**Excerpted data**
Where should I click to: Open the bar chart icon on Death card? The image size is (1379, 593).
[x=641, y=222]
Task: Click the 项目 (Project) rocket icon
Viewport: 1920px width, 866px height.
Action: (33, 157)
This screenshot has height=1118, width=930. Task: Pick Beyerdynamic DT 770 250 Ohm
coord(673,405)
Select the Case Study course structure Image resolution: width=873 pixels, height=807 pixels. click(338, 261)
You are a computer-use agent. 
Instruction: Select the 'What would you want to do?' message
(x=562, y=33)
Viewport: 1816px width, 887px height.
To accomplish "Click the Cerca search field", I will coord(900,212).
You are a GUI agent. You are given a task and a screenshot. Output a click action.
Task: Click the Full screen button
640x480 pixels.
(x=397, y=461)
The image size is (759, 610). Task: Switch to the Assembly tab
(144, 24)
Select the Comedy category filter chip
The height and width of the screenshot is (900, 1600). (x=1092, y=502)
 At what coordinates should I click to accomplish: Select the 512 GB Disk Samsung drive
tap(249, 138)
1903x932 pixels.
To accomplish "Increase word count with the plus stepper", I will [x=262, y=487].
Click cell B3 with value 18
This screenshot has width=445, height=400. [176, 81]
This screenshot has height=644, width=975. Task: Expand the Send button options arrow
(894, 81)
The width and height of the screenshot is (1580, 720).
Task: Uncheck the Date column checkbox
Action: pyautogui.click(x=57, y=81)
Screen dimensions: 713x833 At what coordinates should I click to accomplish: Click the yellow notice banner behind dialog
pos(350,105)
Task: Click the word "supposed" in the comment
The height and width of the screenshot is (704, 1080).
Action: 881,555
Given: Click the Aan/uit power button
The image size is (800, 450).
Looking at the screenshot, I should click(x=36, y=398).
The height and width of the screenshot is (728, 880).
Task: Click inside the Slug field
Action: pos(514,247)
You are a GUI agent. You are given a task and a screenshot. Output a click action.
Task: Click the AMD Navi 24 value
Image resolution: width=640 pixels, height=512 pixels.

**What is being asked**
The whole of the material above is to be restated exactly.

**Written answer**
Where should I click to: Open the bar chart icon on Death card? The image size is (1379, 593).
[x=641, y=222]
Task: Click the 项目 (Project) rocket icon
Viewport: 1920px width, 866px height.
Action: (33, 157)
This screenshot has height=1118, width=930. Task: Pick Beyerdynamic DT 770 250 Ohm
coord(673,405)
Select the Case Study course structure Image resolution: width=873 pixels, height=807 pixels. click(338, 261)
You are a computer-use agent. 
Instruction: Select the 'What would you want to do?' message
(x=562, y=33)
Viewport: 1816px width, 887px height.
To accomplish "Click the Cerca search field", I will coord(900,212).
You are a GUI agent. You are given a task and a screenshot. Output a click action.
Task: Click the Full screen button
640x480 pixels.
(x=397, y=461)
The image size is (759, 610). Task: Switch to the Assembly tab
(144, 24)
Select the Comedy category filter chip
The height and width of the screenshot is (900, 1600). (x=1092, y=502)
 At what coordinates should I click to accomplish: Select the 512 GB Disk Samsung drive
tap(249, 138)
1903x932 pixels.
To accomplish "Increase word count with the plus stepper", I will [x=262, y=487].
Click cell B3 with value 18
This screenshot has width=445, height=400. [176, 81]
This screenshot has height=644, width=975. Task: Expand the Send button options arrow
(894, 81)
The width and height of the screenshot is (1580, 720).
Task: Uncheck the Date column checkbox
Action: pyautogui.click(x=57, y=81)
Screen dimensions: 713x833 At what coordinates should I click to accomplish: Click the yellow notice banner behind dialog
pos(350,105)
Task: Click the word "supposed" in the comment
The height and width of the screenshot is (704, 1080).
Action: 881,555
Given: Click the Aan/uit power button
The image size is (800, 450).
Looking at the screenshot, I should click(x=36, y=398).
The height and width of the screenshot is (728, 880).
Task: Click inside the Slug field
Action: pos(514,247)
You are a GUI agent. You are given a task and a screenshot. Output a click action.
Task: Click the AMD Navi 24 value
Image resolution: width=640 pixels, height=512 pixels.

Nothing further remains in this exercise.